I would also like to thank all of our crew members who helped support customers and fellow crew members impacted by the tragedy in Boston last week. Our thoughts and prayers are with the victims and their families. Of course, JetBlue will continue to do whatever it can to help in the months ahead.
We have an outstanding team of more than 2,000 crew members based in Boston, and a customer base of 20,000 plus flyers that count on us every day.
As we discussed at our Analyst Day last month, we focused on serving the underserved with a differentiated product and competitive cost in high-value geography. We believe our differentiated product and service is a sustainable, competitive advantage and continues to drive a price premium versus our competitors in many of our key markets. While we've been pleased with the trajectory of our revenue performance overall, Hurricane Sandy negatively impacted demand for air travel in the Northeast over the President's Day travel period, as many school vacations were shortened or canceled. With over 50% of our capacity in the New York metropolitan area, we estimate Hurricane Sandy reduced revenue in February by approximately $25 million.
Even with this headwind, quarterly revenue performance was solid. We generated record revenues and achieved year-over-year improvements in yield, fare and load factor while growing capacity at 6%, demonstrating the core strength of our business.

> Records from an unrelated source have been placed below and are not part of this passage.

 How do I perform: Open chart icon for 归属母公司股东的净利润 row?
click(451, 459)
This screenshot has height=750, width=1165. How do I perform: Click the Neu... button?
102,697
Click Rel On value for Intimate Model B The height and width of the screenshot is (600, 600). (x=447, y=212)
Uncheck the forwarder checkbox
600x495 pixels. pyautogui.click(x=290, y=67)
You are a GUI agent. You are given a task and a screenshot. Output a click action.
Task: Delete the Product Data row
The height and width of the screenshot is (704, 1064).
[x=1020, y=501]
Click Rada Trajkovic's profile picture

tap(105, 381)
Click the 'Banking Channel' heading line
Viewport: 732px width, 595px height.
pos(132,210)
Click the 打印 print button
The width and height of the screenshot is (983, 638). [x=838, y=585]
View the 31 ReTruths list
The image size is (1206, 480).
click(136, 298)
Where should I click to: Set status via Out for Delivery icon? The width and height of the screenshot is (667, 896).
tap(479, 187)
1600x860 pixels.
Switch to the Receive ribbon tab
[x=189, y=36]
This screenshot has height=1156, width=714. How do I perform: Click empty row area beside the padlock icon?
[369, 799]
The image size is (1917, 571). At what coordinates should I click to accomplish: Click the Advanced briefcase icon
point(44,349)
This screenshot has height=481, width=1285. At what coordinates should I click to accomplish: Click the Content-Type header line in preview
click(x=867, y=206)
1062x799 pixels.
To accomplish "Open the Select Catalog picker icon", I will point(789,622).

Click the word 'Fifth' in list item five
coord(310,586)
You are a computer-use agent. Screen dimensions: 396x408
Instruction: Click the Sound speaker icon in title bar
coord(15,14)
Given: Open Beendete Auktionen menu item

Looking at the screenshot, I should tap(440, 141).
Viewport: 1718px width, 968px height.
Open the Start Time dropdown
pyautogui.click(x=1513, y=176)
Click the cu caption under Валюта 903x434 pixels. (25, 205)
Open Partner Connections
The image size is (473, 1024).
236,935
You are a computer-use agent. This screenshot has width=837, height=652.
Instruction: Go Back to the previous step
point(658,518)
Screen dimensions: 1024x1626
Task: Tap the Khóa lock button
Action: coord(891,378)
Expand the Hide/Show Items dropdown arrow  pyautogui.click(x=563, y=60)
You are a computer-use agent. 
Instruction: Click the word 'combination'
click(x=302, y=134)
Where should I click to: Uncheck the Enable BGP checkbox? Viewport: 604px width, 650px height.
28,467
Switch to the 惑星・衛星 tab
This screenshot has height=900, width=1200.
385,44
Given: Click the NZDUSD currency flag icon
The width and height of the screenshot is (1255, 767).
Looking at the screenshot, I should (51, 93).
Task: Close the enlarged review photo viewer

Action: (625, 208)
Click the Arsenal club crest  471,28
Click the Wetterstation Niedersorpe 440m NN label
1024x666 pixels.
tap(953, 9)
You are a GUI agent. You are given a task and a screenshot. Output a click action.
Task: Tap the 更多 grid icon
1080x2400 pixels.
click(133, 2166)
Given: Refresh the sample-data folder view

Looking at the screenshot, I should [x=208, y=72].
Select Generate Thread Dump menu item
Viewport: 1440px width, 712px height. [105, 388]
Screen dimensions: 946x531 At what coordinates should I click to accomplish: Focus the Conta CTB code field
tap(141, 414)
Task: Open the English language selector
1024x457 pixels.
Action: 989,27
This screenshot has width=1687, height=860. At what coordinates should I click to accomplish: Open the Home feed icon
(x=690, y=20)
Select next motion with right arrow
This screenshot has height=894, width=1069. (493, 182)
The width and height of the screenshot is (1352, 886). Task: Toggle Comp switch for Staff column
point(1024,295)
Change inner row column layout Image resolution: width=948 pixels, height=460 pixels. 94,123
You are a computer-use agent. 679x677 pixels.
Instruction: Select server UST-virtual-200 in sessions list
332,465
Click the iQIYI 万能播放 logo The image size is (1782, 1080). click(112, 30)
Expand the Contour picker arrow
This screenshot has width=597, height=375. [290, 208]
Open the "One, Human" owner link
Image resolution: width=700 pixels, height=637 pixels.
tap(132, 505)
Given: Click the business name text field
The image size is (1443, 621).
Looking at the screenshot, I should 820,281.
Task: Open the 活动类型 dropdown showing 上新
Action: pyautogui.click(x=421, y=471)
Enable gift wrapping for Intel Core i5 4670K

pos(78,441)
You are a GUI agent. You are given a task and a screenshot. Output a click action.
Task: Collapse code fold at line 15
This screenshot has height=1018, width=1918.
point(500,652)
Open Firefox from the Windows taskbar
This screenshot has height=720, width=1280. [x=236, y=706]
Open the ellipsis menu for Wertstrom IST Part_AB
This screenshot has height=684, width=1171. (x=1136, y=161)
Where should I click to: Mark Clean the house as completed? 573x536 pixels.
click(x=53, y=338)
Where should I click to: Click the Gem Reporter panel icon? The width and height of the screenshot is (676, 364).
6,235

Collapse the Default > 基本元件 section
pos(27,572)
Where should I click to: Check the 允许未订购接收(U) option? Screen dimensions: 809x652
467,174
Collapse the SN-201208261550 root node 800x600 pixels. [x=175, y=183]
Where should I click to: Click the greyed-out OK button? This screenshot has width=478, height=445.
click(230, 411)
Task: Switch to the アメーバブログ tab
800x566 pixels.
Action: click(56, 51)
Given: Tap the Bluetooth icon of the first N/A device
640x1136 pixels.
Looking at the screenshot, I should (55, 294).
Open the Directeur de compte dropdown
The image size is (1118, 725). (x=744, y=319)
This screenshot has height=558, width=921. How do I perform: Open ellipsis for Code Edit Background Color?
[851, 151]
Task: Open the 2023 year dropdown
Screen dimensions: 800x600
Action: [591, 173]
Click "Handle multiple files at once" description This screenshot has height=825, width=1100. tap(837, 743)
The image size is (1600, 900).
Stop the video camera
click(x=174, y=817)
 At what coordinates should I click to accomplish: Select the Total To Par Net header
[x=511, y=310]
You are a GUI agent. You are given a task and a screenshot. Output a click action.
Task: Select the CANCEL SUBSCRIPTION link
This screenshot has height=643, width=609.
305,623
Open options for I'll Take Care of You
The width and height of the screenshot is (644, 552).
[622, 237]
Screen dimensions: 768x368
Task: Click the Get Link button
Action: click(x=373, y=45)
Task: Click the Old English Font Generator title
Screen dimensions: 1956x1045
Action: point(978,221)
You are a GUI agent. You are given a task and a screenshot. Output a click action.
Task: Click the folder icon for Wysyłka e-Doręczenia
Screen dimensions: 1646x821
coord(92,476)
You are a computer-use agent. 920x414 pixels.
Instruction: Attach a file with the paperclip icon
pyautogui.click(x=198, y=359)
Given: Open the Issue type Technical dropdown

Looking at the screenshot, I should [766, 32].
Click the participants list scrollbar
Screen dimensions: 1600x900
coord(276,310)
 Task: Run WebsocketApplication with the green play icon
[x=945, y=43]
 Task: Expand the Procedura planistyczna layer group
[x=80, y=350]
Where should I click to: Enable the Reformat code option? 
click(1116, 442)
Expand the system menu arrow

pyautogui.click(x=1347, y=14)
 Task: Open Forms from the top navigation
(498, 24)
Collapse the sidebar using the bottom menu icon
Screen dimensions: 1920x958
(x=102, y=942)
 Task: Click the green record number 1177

Also contributing to year-over-year revenue growth was record quarterly ancillary revenue per customer of $22. This is up 3% year-over-year and we see continued opportunity moving forward to generate higher margin ancillary revenues.
Boston short-haul markets continue to be an important driver of profitable growth, driven in large part by our increased relevance to higher-yielding corporate travelers. To continue driving this relevance, we plan to commence service from Boston to Philadelphia in May, and the Houston Hobby Airport in July.
As Boston Logan's largest carrier, we now serve nearly 50 nonstop destinations. We plan to continue to add important business-oriented markets and improve schedules as we further enhance our relevance position and improve margin performance in Boston.
In addition, we continue to see profitable growth opportunities in Latin America and the Caribbean. To that end, we're pleased to announce today our plans to serve Lima, Peru from Port Lauderdale Hollywood International Airport later this year, subject to government approval.
As we continue to expand our network, we believe we are well-positioned to be able to leverage our high-value geography to drive incremental partnership traffic as well. During the first quarter, we launched an interline agreement with Asiana airlines, our 23rd partner. While partnership traffic is becoming a more significant source of revenue for JetBlue, we believe this business is still in the early stages of maturation.
In addition to adding new partners, we believe many opportunities exists to deepen relationships with existing partners through coach share agreements and providing better links between TrueBlue and partner loyalty programs.